MapReduce Based Co-occurrence Approach to an Item Based Recommender
In a previous post I covered the basics for a Co-occurrence Approach to an Item Based Recommender. As promised, here is the continuation of this work, an implementation of the same algorithm using MapReduce. Before reading this post it will be worth reading the Local version as it covers the sample data and general co-occurrence concepts. Also, the MapReduce example will use the same data as the Local based approach and generate the same recommendations.
As always the complete Local and MapReduce code can be downloaded from:
https://code.msdn.microsoft.com/Co-occurrence-Approach-to-57027db7
As a recap, the approach taken for the item-based recommender will be to define a co-occurrence Matrix based on purchased items; products purchased for an order. The MapReduce variant, rather than creating a Matrix, will create a series of Sparse Vectors, so once again I will be using the Math.Net Numerics libraries. The actual Mapper and Reducer types will be written in F# and the job submitted using the “Generics based Framework for Composing and Submitting .Net Hadoop MapReduce Jobs”.
The MapReduce Approach
The approach one will have to take with MapReduce is a little different to the Local implementation. The objective of the MapReduce phases will be to construct a series of Sparse Vectors, where each Sparse Vector represents the co-occurrence recommendation values for a single product. One can think of this as the rows of a Sparse Matrix but constructed independently and possibly output across several files.
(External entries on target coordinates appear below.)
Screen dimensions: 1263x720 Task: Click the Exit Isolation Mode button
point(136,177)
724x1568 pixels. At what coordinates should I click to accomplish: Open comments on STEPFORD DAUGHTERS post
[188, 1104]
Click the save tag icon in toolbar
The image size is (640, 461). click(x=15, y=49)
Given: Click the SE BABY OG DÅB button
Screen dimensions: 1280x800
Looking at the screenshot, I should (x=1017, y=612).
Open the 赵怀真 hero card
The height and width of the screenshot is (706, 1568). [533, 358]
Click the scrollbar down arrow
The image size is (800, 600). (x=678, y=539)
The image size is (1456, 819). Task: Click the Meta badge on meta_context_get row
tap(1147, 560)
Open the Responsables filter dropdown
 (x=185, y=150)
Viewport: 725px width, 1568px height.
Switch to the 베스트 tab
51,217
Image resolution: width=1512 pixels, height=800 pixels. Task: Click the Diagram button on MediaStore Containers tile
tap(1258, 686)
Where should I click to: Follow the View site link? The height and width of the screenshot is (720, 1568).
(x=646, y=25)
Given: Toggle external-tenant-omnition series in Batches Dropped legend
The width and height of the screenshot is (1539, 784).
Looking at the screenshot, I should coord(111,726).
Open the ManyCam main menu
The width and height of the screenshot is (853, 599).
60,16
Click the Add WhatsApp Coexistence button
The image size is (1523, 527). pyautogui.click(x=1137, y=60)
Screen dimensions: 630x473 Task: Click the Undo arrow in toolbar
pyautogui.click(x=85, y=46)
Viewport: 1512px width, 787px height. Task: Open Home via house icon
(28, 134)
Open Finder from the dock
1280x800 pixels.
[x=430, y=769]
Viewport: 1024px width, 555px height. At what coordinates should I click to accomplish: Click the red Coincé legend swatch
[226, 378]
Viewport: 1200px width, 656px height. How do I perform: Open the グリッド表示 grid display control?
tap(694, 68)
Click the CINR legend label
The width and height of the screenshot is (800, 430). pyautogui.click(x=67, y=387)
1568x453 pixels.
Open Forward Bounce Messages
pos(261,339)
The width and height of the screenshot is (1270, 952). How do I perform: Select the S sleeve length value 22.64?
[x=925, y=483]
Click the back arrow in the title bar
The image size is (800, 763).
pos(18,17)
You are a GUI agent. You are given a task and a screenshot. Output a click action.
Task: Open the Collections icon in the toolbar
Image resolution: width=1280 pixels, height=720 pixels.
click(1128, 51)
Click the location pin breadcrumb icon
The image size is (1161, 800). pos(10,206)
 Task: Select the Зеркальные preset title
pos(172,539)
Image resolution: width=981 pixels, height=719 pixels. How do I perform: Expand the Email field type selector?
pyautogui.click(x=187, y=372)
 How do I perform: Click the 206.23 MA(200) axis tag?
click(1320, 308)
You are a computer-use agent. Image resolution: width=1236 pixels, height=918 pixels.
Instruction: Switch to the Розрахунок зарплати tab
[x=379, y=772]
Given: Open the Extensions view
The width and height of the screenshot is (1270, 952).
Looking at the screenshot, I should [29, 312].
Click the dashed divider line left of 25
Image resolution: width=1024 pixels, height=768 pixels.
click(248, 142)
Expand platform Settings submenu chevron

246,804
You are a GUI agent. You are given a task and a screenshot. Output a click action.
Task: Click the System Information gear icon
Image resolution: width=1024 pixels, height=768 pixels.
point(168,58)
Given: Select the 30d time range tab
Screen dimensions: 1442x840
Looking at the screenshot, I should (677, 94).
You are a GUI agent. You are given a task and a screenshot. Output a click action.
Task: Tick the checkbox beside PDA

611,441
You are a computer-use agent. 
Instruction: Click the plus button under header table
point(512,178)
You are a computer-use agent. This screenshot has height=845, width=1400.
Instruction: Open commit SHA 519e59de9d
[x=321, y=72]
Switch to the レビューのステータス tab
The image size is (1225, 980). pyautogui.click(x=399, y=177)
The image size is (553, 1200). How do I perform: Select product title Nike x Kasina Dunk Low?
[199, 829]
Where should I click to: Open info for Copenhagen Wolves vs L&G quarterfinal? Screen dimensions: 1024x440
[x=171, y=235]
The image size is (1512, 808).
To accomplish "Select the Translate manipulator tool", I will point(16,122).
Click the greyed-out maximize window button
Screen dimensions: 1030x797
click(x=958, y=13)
To perform the calculation one will have to run two consecutive jobs. The first MapReduce job will take in the order detail lines and for each order output the list of products, with an associated co-occurrence quantity. It is from this data that one can construct the co-occurrence product pairs and hence the necessary vector values.
The second MapReduce job will use as input the output from the previous job. The Map phase will take each order and corresponding product lists, emitting the co-occurrence product and quantity pairs. The Reduce phase then constructs the Sparse Vectors for each product.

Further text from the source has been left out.